Selectively Contextual Bandits
This work addresses the problem of optimizing user experience in personalization systems for industries by balancing personalization with community benefits, though it is incremental as it builds on existing bandit methods.
The paper tackles the trade-off between personalization and shared experience in contextual bandit systems by proposing a hybrid algorithm that selectively uses contextual information, showing benefits in balancing individualized and shared treatments in evaluations on public datasets.
Contextual bandits are widely used in industrial personalization systems. These online learning frameworks learn a treatment assignment policy in the presence of treatment effects that vary with the observed contextual features of the users. While personalization creates a rich user experience that reflect individual interests, there are benefits of a shared experience across a community that enable participation in the zeitgeist. Such benefits are emergent through network effects and are not captured in regret metrics typically employed in evaluating bandits. To balance these needs, we propose a new online learning algorithm that preserves benefits of personalization while increasing the commonality in treatments across users.
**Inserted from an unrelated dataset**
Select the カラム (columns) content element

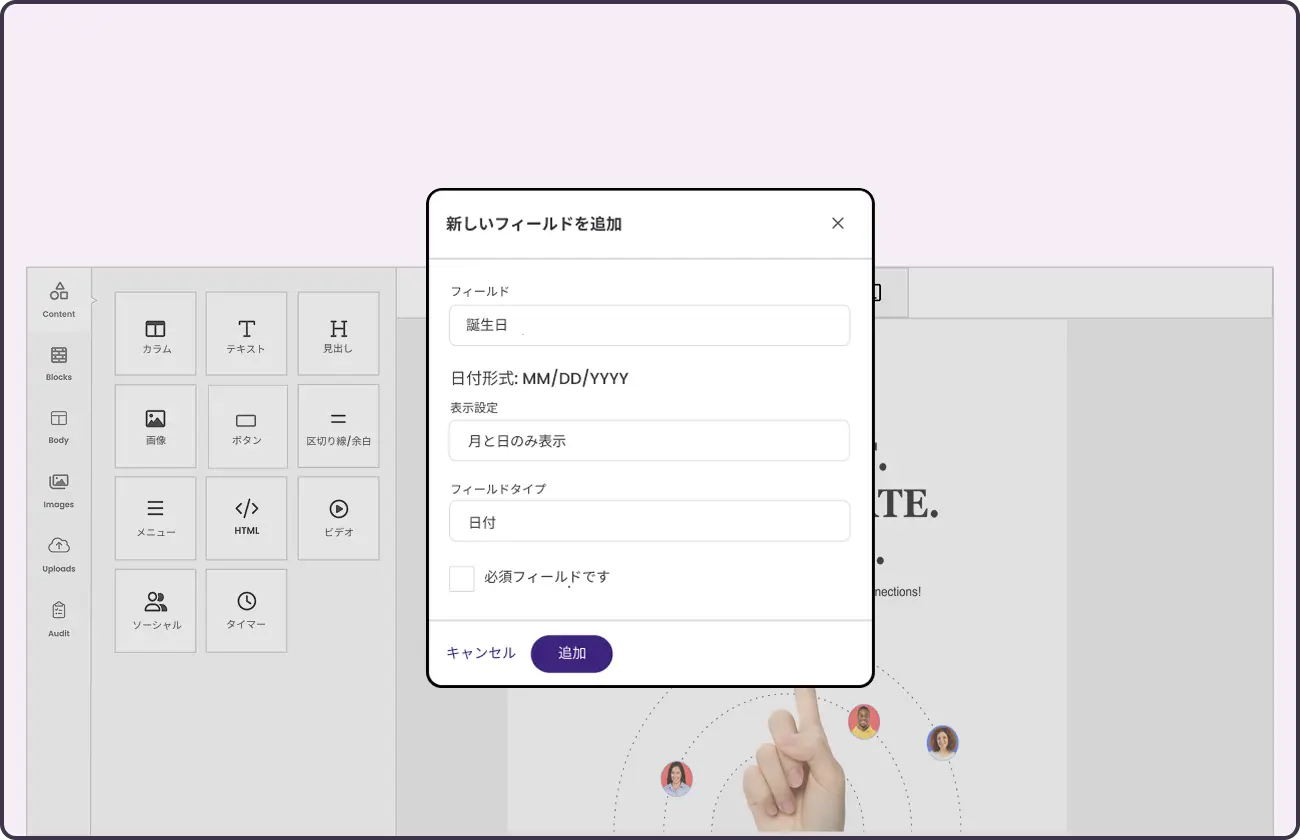pos(155,333)
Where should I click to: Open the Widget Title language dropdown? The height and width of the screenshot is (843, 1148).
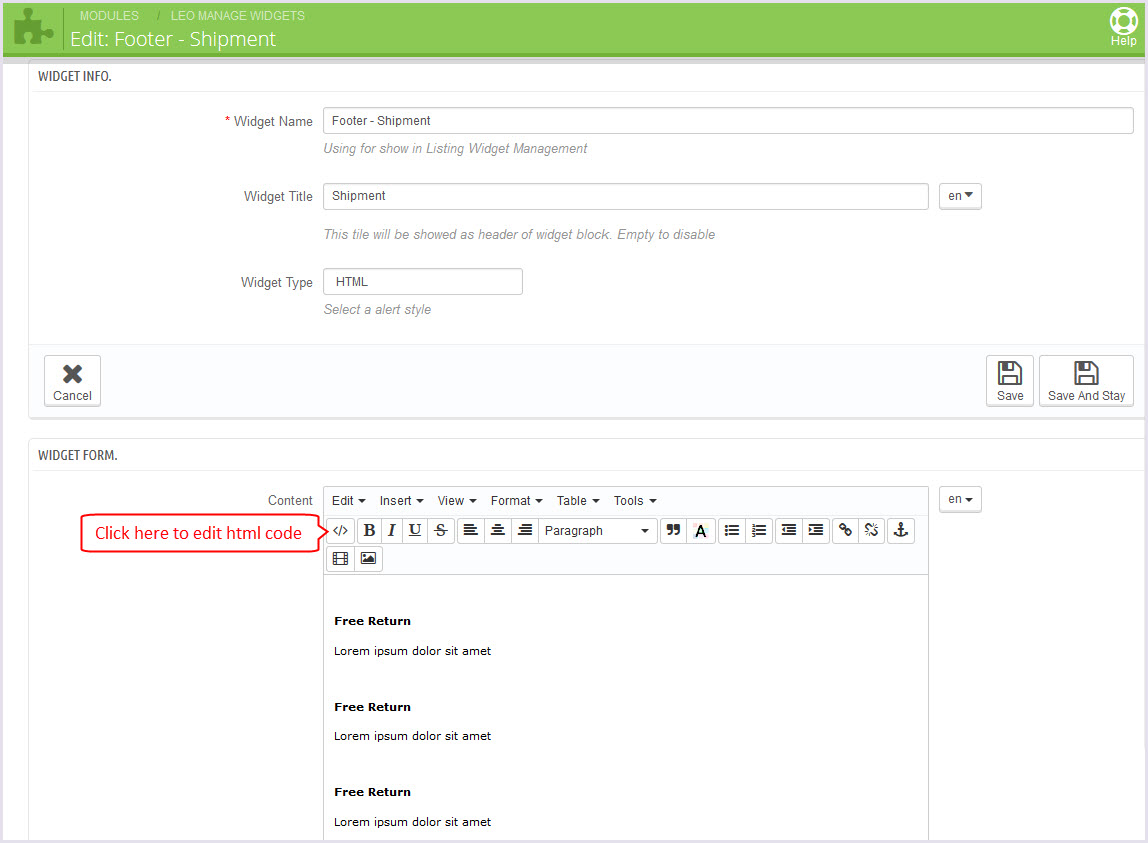[960, 196]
Our approach selectively interpolates between a contextual bandit algorithm and a context-free multi-arm bandit and leverages the contextual information for a treatment decision only if it promises significant gains. Apart from helping users of personalization systems balance their experience between the individualized and shared, simplifying the treatment assignment policy by making it selectively reliant on the context can help improve the rate of learning in some cases. We evaluate our approach in a classification setting using public datasets and show the benefits of the hybrid policy.